I also stopped playing "Resident Evil 4" about the same time. After completing the first major area, you have to avoid a boulder rolling downhill by smashing the buttons. No matter how many times I tried, I couldn't get through that one area and gave up. Button smashing is where you have to press multiple buttons at the same time as fast as possible, which isn't allowed under Nintendo standards since it wears out the controllers. I hate button smashing since I grew up on the Atari 2600 joystick that had only one big red button. (I once explained to a very young game tester that video games existed before the Sony Playstation, and then freaked him out by introducing him to a coworker who tested boardgames before home video games existed.) Giving RE4 a fresh look after two years, I realized what my mistake was: I wasn't paying attention to the onscreen prompts that appeared briefly. (I would tag this as a bug but the prompt probably satisfied the Nintendo standards and young developers are often quick to dismiss the concerns of an old fart who played video games before they were born.) You press the A Button very fast as your character "sprint" downhill, and then you press both the L Button and R Button at the same time when prompted to have your character dodge out of the way. Bingo! I got pass that area. Then I figured out how to spot the save points on the map when entering a new area. I was able to enjoy the next several areas being confident that I could finish each one to move to the next area. You would think as a retired professional video game tester, I would've figured this out sooner.

Beyond that, I don't have the time. Being a writer has become a second full time job for me these days. Which is ironic considering that I'm writing a novel about video game testers. When I do play a video game, it's often for 15 minutes at a time. When a video game does capture my attention, I'll spend a month on it until something else comes along. If I did get a brand video game console like an Xbox 360, I'll probably won't play it that much unless a friend comes over.

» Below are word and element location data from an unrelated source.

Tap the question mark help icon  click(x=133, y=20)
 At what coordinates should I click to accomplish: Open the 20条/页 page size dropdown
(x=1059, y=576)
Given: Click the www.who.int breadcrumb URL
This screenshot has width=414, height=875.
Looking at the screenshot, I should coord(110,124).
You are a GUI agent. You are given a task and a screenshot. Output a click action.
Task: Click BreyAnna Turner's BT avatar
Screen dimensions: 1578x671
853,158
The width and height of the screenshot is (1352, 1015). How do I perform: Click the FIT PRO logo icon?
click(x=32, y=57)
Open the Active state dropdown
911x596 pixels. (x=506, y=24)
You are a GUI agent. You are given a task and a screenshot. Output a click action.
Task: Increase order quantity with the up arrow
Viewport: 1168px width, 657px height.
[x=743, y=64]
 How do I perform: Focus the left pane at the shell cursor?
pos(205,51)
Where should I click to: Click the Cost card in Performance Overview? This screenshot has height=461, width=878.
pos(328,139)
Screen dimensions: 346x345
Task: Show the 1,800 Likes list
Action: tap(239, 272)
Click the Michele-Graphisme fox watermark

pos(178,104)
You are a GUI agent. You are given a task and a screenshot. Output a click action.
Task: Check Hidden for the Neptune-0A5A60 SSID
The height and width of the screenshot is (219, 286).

If it's not time, then it's money.

Have you seen the prices for video games on the new consoles? Sixty smackaroos! That's twice as expensive as most Blu-Ray movies. Even if there was a dozen hot new games I wanted to play, I wouldn't have that much money to spend after getting the console (which is why the Xbox 360 holiday bundle is a great deal). There's the $7,000 USD I spent on dental work over the last six months, including $3,600 USD on my last visit two weeks ago. A model railroad I'm building as my newest expensive hobby. (Okay, I did splurge a hundred smackaroos on that but that was budgeted.) Now is real good time to be buying more stocks — actually, an index ETF — in my retirement accounts, which even Warren Buffett says so. Plus I got three or four unfinished video games on my tricked out Windows Vista machine. Since I stopped using my credit cards and my savings is at near empty, spending smackaroos on a video game console can't be justified. All that extra smackaroos got spread around to various credit cards, savings and retirement accounts

If the U.S. economy goes down the crapper because I stopped being an irresponsible consumer, so be it.  Maybe someone will get me a new video game console for Christmas (hint, hint) and save the economy.